We'll see how he works out, but I'm pretty sure he'll be an upgrade over the CPA we worked with last year, because, well, I wasn't really amused by an accountant who was serious while saying things like this. On the other hand, I had to pause for just a moment at the end of our first visit to New CPA's office.
New CPA's firm validates for parking, which they do by giving you tiny little annoying blue stickers - each worth 12 minutes of parking time - that you're supposed to hand to the parking attendant on the way out of the swanky underground garage. We approached one of New CPA's colleagues, who I assume is also an accountant (although I have to admit I don't know whether he's either certified or public), and asked for enough stickers to cover 45 minutes.
As I've mentioned before, I'm no math wiz. But I think that'd be right around four stickers.
Which is why it was weird when New CPA Colleague handed us eight 12-minute stickers. I may have been imagining it, but I swear he shrugged as if to say, "I can't really count.
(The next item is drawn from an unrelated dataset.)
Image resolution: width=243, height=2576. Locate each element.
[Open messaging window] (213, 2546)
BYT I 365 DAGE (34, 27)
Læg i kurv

This should be enough, right?" Again, we'll see how New CPA does, but in the meantime, I'm glad I'm not relying on his coworker's math skills.
That reminds me: Back in 2001, I was working for a small startup company. There were plenty of signs that our business wasn't really going to last for very long, but one indicator I remember most clearly is a conversation I had with our chief financial officer.
The company's founder had just announced that employees would be paid once a month instead of every other week, and the CFO - at least nominally the person in charge of making sure the company could pay its bills - said to me: "Man, I wish we were getting paid biweekly. I have a hard time budgeting my expenses for a month at a time."
Yeah, he said that. Shockingly, the company laid everyone off within about a year before relaunching with a new business model. And, I think, a new CFO.